Monday, October 09, 2006

Someone send Alan Greenspan a clue, STAT!

Back by popular demand, it's the Alan Greenspan show. The former Fed Chairman -- whose general approach to monetary policy was to inflate one bubble, pop it, then use a new one to mop up the mess -- pontificated on the housing market in a recent speech. He said "the worst may well be over."

Phew, I was worried for a minute. Now, if it was someone with zero credibility saying this -- like perhaps someone who talked up the benefit of Adjustable Rate Mortgages in February 2004 ... at one of the worst times in modern financial history to use an ARM ... I'd be much more concerned. Oh wait, that WAS Greenspan.

OR if it was someone who didn't recognize we had a bubble in the first place, then I'd be worried. Oh wait, Greenspan denied the bubble for ages, then claimed that all we had was a few isolated areas of froth ... like Florida, California, Massachusetts, D.C., Arizona, Oregon, Virginia, Idaho, Montana (am I forgetting anybody here?), etc., etc.

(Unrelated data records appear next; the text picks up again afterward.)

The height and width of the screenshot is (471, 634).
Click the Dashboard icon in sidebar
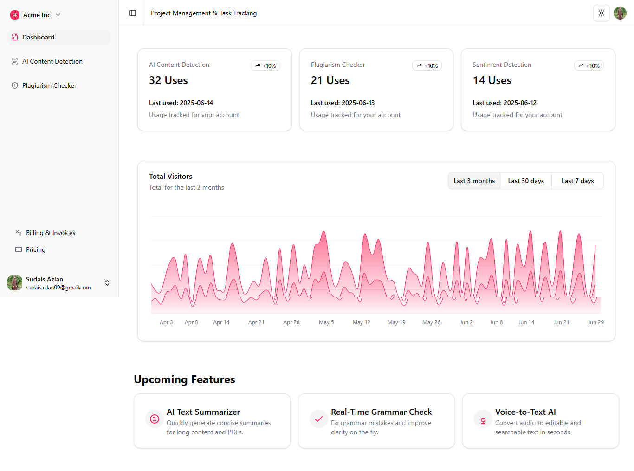coord(15,37)
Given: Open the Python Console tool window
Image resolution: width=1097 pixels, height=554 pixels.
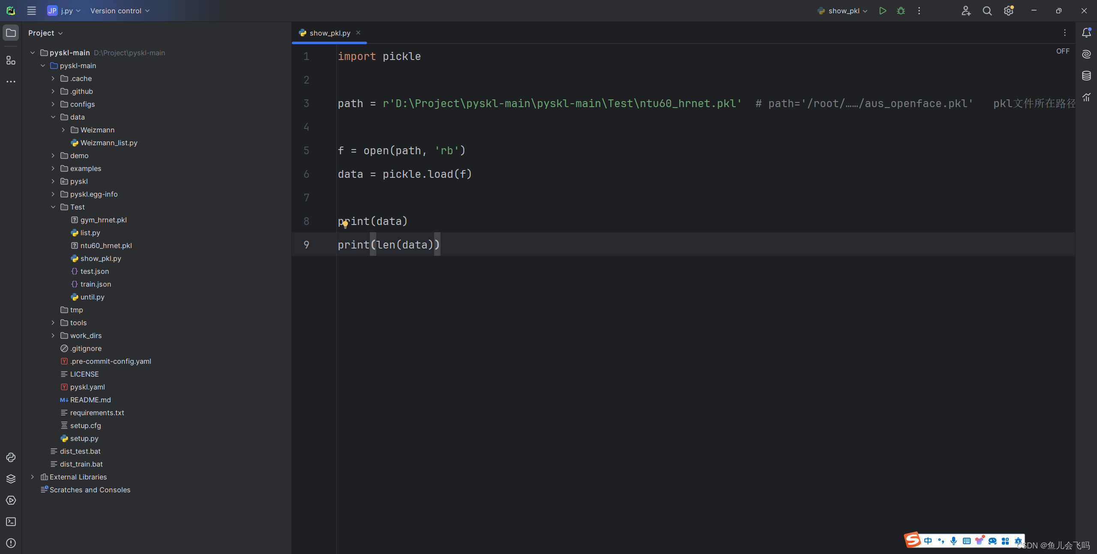Looking at the screenshot, I should click(x=11, y=458).
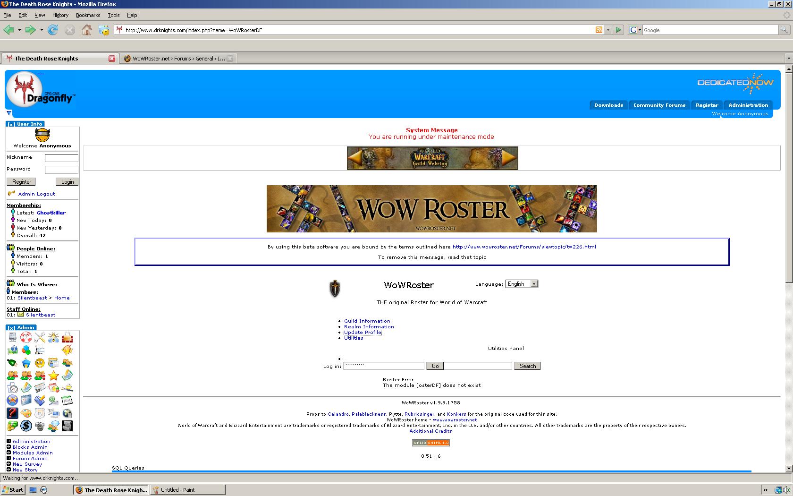Screen dimensions: 793x496
Task: Reload the current page
Action: [53, 30]
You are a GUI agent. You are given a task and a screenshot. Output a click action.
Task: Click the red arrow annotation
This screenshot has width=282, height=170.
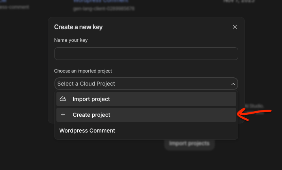[x=254, y=114]
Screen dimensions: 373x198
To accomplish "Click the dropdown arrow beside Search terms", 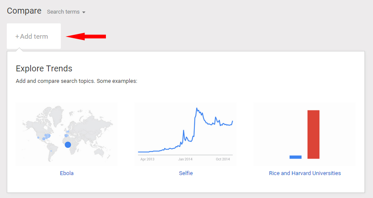I will pyautogui.click(x=84, y=12).
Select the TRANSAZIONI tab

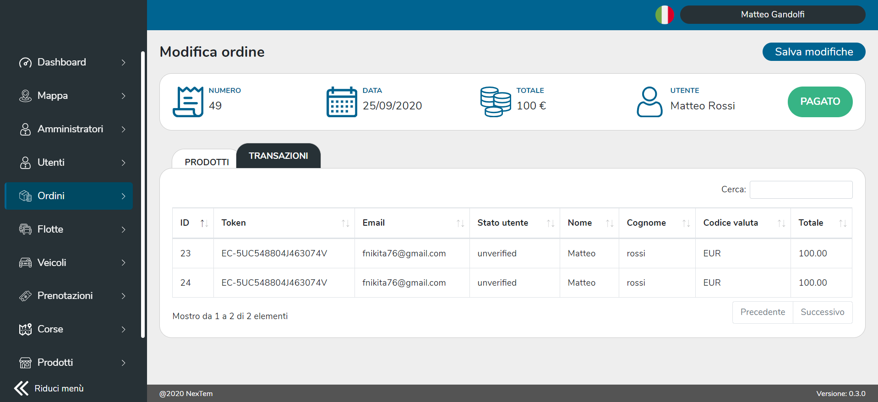coord(278,156)
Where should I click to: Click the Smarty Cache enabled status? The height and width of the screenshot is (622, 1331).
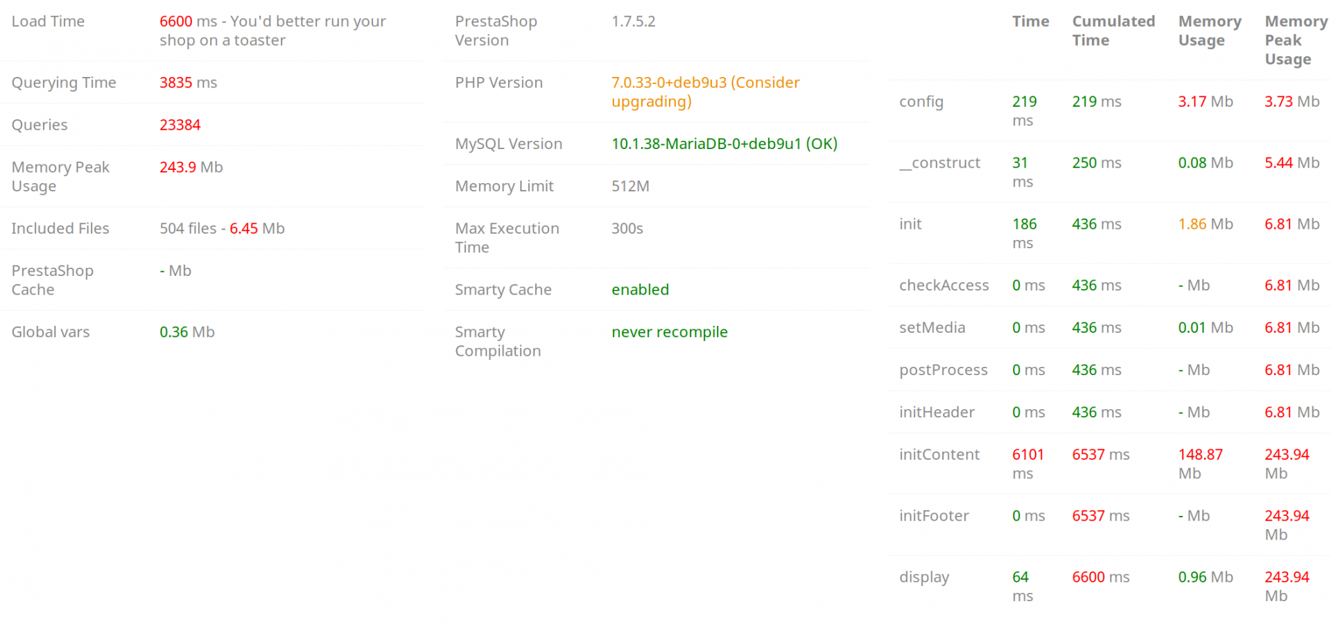(640, 289)
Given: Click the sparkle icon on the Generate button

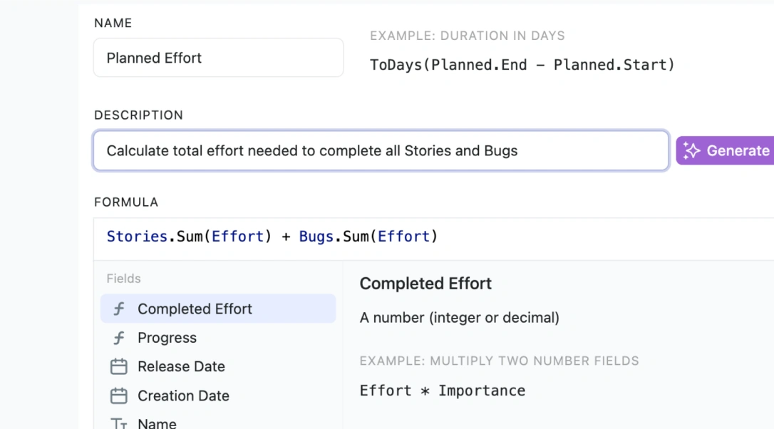Looking at the screenshot, I should click(691, 150).
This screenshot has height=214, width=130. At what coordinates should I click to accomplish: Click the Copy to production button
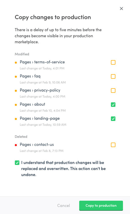[x=101, y=205]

OR if it was someone who truly didn't understand the REASONS behind the boom (like, oh I don't know, ridiculously easy money ... Frankenstein Financing ... negative real interest rates), then I'd be REALLY worried. Oh wait, Greenspan further elaborated in his speech that the housing bubble did NOT stem from sharp interest rate cuts by the Fed. Instead, the fall of the Berlin Wall and communism caused cheap labor to flood the West, prompting disinflation, falling bond yields, and rising house values.

Folks, you just can't make this stuff up.